From Beta to Meaning: A Guide to Interpreting Regression Analysis

Author

André Walter

This collection is a work-in-progress. New articles will be added over time.

0.1 Why this collection?

Why publish another set of articles on statistics when there are already many excellent resources? There are strong introductions at every level, mathematical, applied, and software-focused, and many are freely available. Some emphasize theory and proofs; others emphasize implementation in R, Python, Stata, or SQL; still others are field-specific (biostatistics, engineering, economics, business, and more).

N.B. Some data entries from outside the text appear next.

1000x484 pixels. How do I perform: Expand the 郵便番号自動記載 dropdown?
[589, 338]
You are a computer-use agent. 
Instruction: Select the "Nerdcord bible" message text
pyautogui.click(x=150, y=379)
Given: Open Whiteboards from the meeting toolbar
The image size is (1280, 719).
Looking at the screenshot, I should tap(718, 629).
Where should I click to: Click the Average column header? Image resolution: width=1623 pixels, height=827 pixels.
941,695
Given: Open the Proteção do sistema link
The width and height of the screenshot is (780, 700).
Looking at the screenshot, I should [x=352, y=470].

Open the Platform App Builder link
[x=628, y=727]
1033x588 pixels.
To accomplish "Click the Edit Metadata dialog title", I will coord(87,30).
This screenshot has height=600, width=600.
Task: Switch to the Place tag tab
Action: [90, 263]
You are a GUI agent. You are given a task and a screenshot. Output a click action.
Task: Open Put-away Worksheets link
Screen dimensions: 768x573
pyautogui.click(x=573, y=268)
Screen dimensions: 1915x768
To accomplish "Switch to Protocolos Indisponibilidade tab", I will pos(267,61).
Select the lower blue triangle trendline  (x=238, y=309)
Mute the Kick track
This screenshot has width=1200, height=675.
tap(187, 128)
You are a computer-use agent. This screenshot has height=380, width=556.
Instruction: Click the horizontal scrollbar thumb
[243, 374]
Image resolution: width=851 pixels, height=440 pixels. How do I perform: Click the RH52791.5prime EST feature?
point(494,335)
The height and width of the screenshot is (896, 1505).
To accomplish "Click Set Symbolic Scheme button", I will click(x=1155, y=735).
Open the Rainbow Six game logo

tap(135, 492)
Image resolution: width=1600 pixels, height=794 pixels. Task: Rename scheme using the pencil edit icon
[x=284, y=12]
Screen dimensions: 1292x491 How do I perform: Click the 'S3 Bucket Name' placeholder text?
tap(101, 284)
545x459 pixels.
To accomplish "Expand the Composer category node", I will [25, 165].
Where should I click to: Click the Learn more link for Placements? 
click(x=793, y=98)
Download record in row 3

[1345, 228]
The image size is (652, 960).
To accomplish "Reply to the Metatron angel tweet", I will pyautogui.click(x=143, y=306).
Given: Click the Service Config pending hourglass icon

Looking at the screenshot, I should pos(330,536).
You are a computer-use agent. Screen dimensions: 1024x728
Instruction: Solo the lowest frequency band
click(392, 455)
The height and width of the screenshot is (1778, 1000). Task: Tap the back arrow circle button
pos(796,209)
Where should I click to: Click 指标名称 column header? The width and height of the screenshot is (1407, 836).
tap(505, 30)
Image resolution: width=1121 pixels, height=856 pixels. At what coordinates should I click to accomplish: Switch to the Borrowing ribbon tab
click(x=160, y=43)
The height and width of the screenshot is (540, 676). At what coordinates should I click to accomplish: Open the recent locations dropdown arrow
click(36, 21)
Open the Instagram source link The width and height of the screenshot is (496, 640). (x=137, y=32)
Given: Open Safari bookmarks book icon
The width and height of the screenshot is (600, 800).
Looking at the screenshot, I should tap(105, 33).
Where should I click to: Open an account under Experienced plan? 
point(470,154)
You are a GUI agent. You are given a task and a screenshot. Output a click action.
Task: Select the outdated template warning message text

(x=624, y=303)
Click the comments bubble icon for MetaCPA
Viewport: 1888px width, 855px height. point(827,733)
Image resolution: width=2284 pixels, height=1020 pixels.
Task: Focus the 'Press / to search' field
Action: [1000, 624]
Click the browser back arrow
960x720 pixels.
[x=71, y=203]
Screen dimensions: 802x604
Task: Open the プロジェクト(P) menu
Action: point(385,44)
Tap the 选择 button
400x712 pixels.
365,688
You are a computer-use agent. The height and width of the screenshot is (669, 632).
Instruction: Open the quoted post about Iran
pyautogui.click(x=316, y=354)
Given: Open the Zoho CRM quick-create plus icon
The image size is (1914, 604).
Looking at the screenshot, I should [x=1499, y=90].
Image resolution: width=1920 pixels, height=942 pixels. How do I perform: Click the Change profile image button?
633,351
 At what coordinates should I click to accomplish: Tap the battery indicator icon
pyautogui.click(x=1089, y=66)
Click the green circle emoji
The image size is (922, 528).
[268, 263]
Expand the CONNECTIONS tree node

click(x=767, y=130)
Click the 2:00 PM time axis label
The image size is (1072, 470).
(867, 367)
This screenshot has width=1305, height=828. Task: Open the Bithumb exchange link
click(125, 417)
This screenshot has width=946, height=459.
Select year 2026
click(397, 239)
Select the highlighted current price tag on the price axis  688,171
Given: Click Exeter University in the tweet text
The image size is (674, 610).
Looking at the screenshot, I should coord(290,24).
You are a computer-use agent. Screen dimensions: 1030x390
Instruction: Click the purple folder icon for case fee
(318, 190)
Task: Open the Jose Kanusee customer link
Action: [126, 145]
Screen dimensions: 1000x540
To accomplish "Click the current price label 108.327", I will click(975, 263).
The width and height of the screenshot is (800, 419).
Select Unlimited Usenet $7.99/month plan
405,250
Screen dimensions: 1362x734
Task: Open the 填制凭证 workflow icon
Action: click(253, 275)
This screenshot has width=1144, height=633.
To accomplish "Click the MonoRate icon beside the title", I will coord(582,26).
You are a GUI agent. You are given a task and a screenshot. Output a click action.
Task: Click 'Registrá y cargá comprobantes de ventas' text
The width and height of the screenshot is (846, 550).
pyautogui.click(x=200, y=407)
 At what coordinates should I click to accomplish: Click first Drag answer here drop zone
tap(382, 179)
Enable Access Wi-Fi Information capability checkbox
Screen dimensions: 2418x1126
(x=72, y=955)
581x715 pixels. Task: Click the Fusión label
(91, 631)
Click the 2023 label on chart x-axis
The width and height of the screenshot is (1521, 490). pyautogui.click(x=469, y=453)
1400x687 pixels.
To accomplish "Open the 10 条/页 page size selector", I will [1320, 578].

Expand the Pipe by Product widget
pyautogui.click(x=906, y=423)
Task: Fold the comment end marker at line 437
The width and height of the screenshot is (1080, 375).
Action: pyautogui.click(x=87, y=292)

This collection exists for two reasons.

First, the skill mix in quantitative work is changing. AI coding assistants can already generate a large share of routine statistical code quickly, and this capability is improving fast. As a result, the comparative advantage of researchers and data analysts is shifting away from writing every line by hand and toward:

  • framing the right question,
  • translating that question into a defensible statistical strategy,
  • checking assumptions and model diagnostics,
  • evaluating robustness and uncertainty, and
  • explaining results clearly to technical and non-technical audiences.

In other words, implementation still matters, but interpretation, judgment, and communication matter even more.

Second, I wanted to build the resource I wish I had during my PhD. Traditional textbooks taught the formal material well, but many practical research decisions were left implicit: Which method is appropriate here? What trade-offs am I making? What can go wrong in real data? How should results be interpreted and communicated?

These articles aim to close that gap. They connect core statistical ideas to real research workflows, with concise explanations, worked examples, and decision-oriented guidance.

0.2 What this collection is (and is not)

This is a practice-oriented companion to formal training in statistics.

It is:

  • concept-first,
  • example-driven,
  • focused on decision-making,
  • explicit about assumptions, limitations, and interpretation.

It is not:

  • a replacement for a full introductory statistics course,
  • a complete reference for every method,
  • a programming manual.

0.3 Prerequisites

You do not need advanced mathematics to begin.

Recommended background:

  • high-school algebra,
  • basic comfort with graphs and percentages,
  • curiosity about data and uncertainty.

Helpful but optional:

  • prior exposure to R (for reading code snippets),
  • basic probability notation.

Most chapters avoid heavy notation. When formulas appear, the focus is on interpretation rather than derivation.

0.4 Disclaimer

All datasets are simulated. They are designed for learning and do not represent real individuals or institutions.

Code snippets are included to illustrate ideas, not to provide production-ready software. The examples are written in R, but the conceptual lessons transfer to other languages and tools. You are encouraged to adapt, test, and extend the code for your own use cases.

0.5 How to read this book

Each article is self-contained, so you can read them in any order. To deepen your understanding, use this collection alongside a comprehensive textbook or a formal course that provides stronger theoretical foundations.